Extracting text from PDF with extractFileText is not working for some PDF

I am using the extractFileText function to extract text from PDF files but with some files the function returns an empty string.
Through the function pdfinfo, I realized that the PDF files from which extractFileText cannot extract the text have different producer tag than those for which it works. In particular, it seems that extractFileText fails to extract the text in the case where the producer tag is Producer: "iText 2.1.7 by 1T3XT".
No error message is generated; you simply get an empty string.
Can anyone help me? Thank you!

7 Comments

Please post an example of a file or two that works, and a file or two that does not work.
iText 2.1.7 is from a product that is some 20 years past its EOL and so the pdf doc created by it is probably not compliant in some fashion with what current pdf readers presume to be so.
The <recent question about retrieving pdf bookmarks> had just sent me on a search for how to do so and came across iText during that; there appears to have been a pretty big brouhaha over revisions and using older versions and limitations about licensing and IP infringement issues back some time ago...a link to a discussion responded to by an original author that outlines some of that is <here>. So, the question might be how old are these files and from whence did they come? Whatever the answer to those, I'd suspect the chances of MATLAB/TMW fixing anything in their pdf-reading files to get around the issue is nil.
But, as @the cyclist says, attach one of them so somebody here could at least poke at it...who knows, maybe even a TMW staffer with inside knowledge just might stumble over it.

## DATASET EXCERPTS
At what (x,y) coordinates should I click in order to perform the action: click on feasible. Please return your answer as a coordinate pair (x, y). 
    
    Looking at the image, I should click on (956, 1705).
...
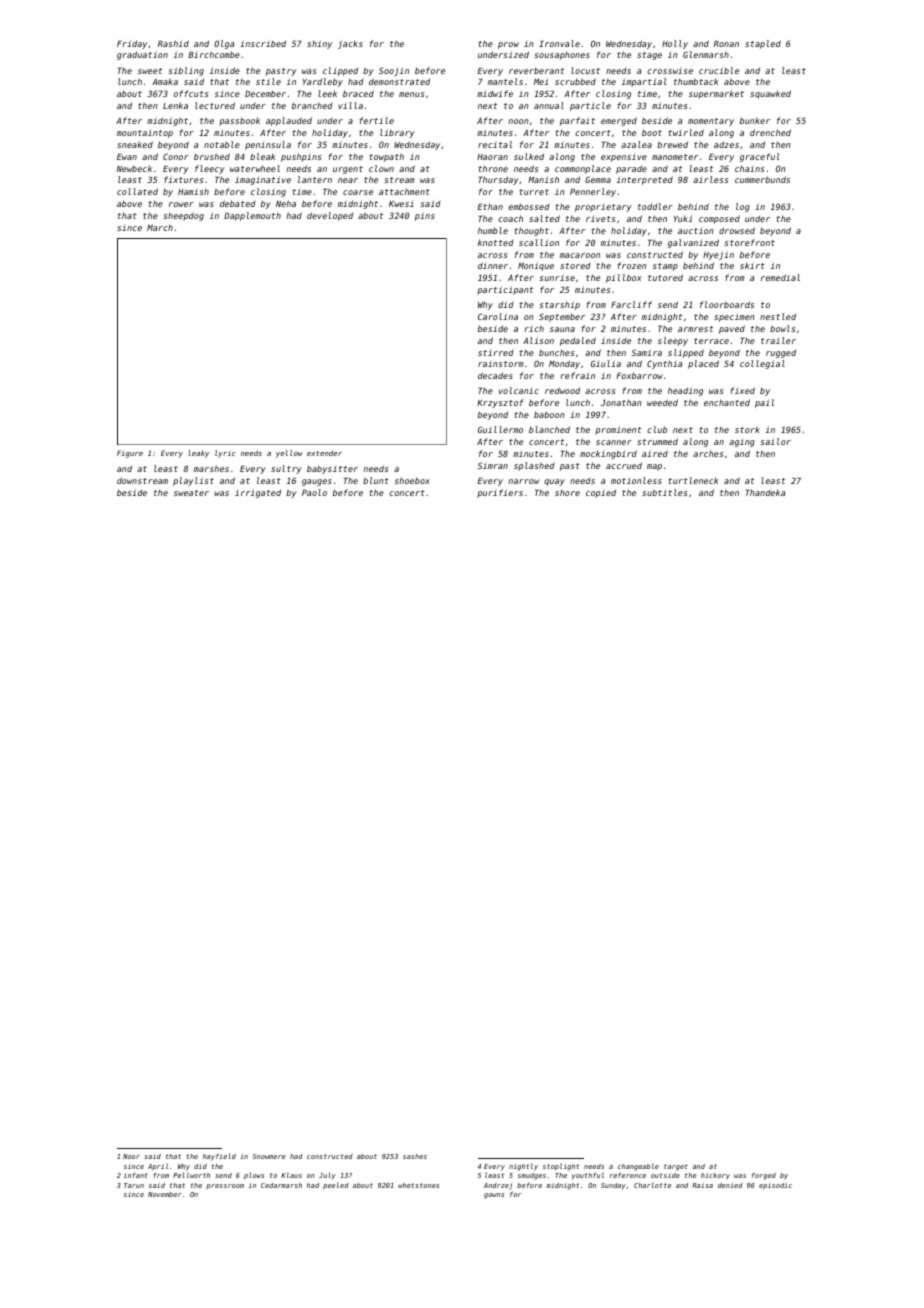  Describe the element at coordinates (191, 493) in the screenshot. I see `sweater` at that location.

## WHAT YOU HAVE TO DO
Update the forum post about extractFileText, starting at "I am using the" and ending at "me? Thank you!", so that "empty string" reads "blank result". The records have no connection to the forum post about extractFileText.

## COMPLETE ANSWER
I am using the extractFileText function to extract text from PDF files but with some files the function returns an blank result.
Through the function pdfinfo, I realized that the PDF files from which extractFileText cannot extract the text have different producer tag than those for which it works. In particular, it seems that extractFileText fails to extract the text in the case where the producer tag is Producer: "iText 2.1.7 by 1T3XT".
No error message is generated; you simply get an blank result.
Can anyone help me? Thank you!